Like Haviv Rettig Gur in “How and Why Israelis Vote,” I, too, think the advantages of Israel’s parliamentary system outweigh its disadvantages, and for essentially the same reason: because it keeps a great many people in the political system who would otherwise remain outside it.

Critics of the system’s plethora of small parties—as Gur notes, no fewer than 43 parties have been vying for Knesset seats in this year’s election—maintain that it should be streamlined and redesigned so that only big parties would be able to enter the Knesset. In that case, the critics argue, people who currently vote for small parties would simply switch their votes to large ones.

No doubt, some voters would do so—but many others would not. There are at least three groups among whom turnout would plummet if niche parties became by definition unelectable: Arabs, Ḥaredim (including some ḥaredi Zionists), and the protest voters who, in every election, propel a new “fad” party into the Knesset. (In 2015, as Gur writes, the fad party was Kulanu. This year, it’s been Moshe Feiglin’s pro-marijuana, libertarian, right-wing Zehut party, which Gur doesn’t discuss although polls have consistently showed it gaining five to seven seats.)

Together, these three groups constitute roughly a third of the country, and all three are to some extent alienated from the mainstream. If they were no longer even participating in elections, that alienation would grow.

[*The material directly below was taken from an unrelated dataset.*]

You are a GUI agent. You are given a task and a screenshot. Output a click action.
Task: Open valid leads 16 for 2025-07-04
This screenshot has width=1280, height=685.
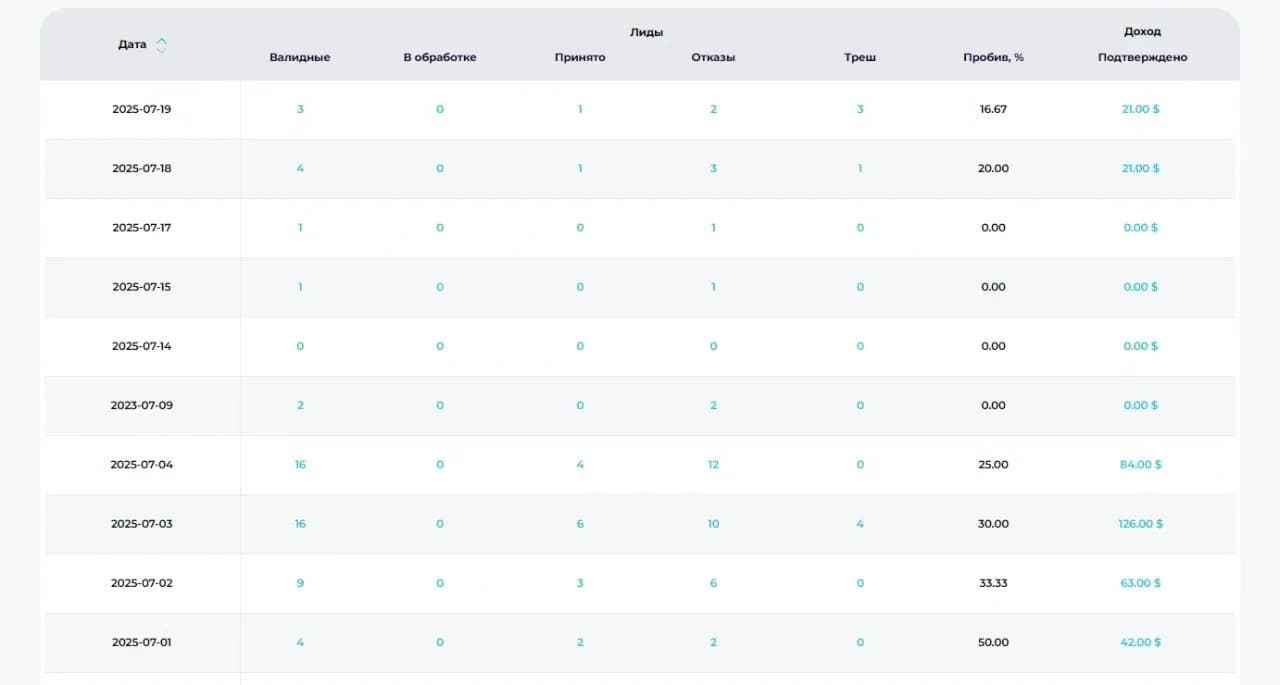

Why does this matter? In answering that question, I’ll focus mainly on Ḥaredim and Arabs, the most significant and also the most stable of the three groups (protest voters being by nature amorphous and changeable).

It matters primarily because people who cease to see politics as a means of furthering their goals are more likely to resort to violence. Indeed, it’s no accident that most political violence in Israel has issued from quarters outside the electoral system.